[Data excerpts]
========================

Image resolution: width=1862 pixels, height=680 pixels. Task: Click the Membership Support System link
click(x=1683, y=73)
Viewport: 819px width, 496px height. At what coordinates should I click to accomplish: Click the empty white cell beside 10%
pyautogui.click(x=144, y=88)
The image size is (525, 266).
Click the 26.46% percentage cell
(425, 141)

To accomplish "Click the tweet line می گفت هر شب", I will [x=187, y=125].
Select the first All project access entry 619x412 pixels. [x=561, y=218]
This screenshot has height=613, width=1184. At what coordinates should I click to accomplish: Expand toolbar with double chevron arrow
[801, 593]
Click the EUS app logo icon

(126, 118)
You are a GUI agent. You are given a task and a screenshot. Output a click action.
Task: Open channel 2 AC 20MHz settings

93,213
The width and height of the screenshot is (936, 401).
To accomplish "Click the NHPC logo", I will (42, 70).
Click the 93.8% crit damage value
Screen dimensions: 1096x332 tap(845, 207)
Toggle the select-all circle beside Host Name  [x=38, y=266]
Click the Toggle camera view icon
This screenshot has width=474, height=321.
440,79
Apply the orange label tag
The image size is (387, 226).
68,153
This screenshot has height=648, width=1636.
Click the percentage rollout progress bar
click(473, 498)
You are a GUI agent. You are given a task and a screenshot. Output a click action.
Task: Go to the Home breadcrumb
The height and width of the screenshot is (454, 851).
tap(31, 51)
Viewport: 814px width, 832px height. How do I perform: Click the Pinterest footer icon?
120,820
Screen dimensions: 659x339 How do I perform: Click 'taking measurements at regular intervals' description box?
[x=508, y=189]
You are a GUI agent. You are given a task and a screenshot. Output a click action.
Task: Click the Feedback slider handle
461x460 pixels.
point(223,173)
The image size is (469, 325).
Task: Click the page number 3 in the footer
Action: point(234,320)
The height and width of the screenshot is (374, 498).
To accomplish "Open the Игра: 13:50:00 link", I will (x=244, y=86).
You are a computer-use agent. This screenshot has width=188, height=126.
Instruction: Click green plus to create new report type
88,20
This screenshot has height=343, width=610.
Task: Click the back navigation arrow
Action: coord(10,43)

========================

_Your instructions:_ Each line from the one holding "Task: Click the Feedback slider handle" to the end of the data above goes into the answer exactly as written, and no other line does.

_Exercise response:_
Task: Click the Feedback slider handle
461x460 pixels.
point(223,173)
The image size is (469, 325).
Task: Click the page number 3 in the footer
Action: point(234,320)
The height and width of the screenshot is (374, 498).
To accomplish "Open the Игра: 13:50:00 link", I will (x=244, y=86).
You are a computer-use agent. This screenshot has width=188, height=126.
Instruction: Click green plus to create new report type
88,20
This screenshot has height=343, width=610.
Task: Click the back navigation arrow
Action: coord(10,43)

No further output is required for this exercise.